Smith is the author of two books: "Just Give Me the Damn Ball!" written with then New York Jets wide receiver Keyshawn Johnson following the 1996 NFL season and "Games Girls Play: Lessons to Guiding and Understanding Young Female Athletes," written with sports psychologist Caroline Silby, was released 2000.

Smith is the co-founder of the Magic Johnson Foundation newsletter, serves on various committees for The Boys and Girls Club of San Pedro and is a volunteer writer for many charity organizations, including the Serra Project, which provides homes for AIDS victims.

Smith attended the University of Nebraska–Lincoln from 1976 to 1981, majoring in journalism and political science. Smith has one child, a daughter who attended the University of Oregon and captained the women's soccer team, earning second team all-PAC-10 in 2007.

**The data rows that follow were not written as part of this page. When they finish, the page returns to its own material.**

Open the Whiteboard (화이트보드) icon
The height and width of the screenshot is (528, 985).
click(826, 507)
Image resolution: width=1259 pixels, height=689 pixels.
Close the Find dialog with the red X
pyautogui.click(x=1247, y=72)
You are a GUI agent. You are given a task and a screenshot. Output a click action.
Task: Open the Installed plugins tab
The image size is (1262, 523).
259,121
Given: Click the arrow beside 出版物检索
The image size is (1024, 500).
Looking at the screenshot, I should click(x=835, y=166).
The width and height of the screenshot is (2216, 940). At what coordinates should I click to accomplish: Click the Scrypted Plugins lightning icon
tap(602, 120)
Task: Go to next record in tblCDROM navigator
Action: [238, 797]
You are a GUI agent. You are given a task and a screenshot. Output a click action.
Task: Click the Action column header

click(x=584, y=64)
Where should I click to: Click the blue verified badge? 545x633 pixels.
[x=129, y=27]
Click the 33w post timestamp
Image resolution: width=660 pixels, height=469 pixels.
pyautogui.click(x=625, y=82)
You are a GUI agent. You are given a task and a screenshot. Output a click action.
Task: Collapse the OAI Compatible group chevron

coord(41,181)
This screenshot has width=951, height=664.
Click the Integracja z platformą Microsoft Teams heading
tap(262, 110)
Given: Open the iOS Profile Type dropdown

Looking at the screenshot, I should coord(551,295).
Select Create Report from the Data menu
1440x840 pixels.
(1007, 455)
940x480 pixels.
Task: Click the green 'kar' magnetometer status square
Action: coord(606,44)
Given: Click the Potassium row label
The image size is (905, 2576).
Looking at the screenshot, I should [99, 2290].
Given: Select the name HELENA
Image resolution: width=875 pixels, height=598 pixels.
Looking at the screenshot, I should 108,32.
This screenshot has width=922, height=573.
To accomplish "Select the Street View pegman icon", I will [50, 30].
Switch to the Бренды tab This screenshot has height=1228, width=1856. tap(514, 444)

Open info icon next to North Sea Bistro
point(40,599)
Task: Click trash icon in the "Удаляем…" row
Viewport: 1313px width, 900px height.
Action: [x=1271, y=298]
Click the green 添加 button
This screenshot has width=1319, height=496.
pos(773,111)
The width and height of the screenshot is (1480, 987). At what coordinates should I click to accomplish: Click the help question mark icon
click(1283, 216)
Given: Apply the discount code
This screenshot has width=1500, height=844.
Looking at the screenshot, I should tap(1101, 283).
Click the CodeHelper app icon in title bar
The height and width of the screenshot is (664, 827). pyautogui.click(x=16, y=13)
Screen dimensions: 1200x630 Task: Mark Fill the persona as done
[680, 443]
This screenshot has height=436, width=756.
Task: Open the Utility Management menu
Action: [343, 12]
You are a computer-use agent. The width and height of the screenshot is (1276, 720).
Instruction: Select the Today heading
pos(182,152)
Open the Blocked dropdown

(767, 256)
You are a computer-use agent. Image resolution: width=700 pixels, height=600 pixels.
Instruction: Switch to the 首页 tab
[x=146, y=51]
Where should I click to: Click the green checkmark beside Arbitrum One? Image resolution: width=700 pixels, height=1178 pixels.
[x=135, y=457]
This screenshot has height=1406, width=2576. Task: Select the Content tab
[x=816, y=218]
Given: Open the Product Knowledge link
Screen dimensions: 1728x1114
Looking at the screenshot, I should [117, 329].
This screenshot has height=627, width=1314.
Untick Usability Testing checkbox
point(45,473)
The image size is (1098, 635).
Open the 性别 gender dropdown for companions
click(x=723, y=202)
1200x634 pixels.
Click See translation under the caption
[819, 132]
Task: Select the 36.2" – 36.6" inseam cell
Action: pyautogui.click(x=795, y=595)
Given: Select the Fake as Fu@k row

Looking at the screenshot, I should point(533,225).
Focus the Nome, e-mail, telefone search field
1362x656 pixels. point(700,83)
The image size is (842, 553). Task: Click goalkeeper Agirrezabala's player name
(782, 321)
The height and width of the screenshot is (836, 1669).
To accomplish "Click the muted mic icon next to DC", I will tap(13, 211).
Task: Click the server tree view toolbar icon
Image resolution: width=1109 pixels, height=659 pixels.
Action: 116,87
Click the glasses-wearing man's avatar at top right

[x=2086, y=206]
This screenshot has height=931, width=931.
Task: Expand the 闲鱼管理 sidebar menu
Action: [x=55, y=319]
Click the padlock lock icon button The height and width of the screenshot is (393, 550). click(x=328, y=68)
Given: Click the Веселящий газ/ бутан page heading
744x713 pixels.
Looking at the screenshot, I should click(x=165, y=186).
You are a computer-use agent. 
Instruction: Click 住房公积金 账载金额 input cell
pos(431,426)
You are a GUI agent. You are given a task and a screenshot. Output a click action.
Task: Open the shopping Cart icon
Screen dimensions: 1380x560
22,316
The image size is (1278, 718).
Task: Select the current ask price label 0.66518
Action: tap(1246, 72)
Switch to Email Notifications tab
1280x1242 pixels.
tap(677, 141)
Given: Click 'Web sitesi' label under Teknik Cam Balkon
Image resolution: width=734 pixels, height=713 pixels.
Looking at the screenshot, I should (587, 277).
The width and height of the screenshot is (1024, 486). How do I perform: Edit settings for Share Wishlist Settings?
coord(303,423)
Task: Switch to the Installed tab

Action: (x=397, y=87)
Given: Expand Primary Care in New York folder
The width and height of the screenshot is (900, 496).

Smith announced via Twitter that she was diagnosed with breast cancer in October 2014. After extensive chemotherapy, she announced that she was "basically cancer free" and returned to ESPN in April 2015. On May 14, 2017, she suffered a stroke in the Warriors' locker room after Game 1 of the NBA Western Conference Finals. She subsequently reported on her progress via her Twitter account.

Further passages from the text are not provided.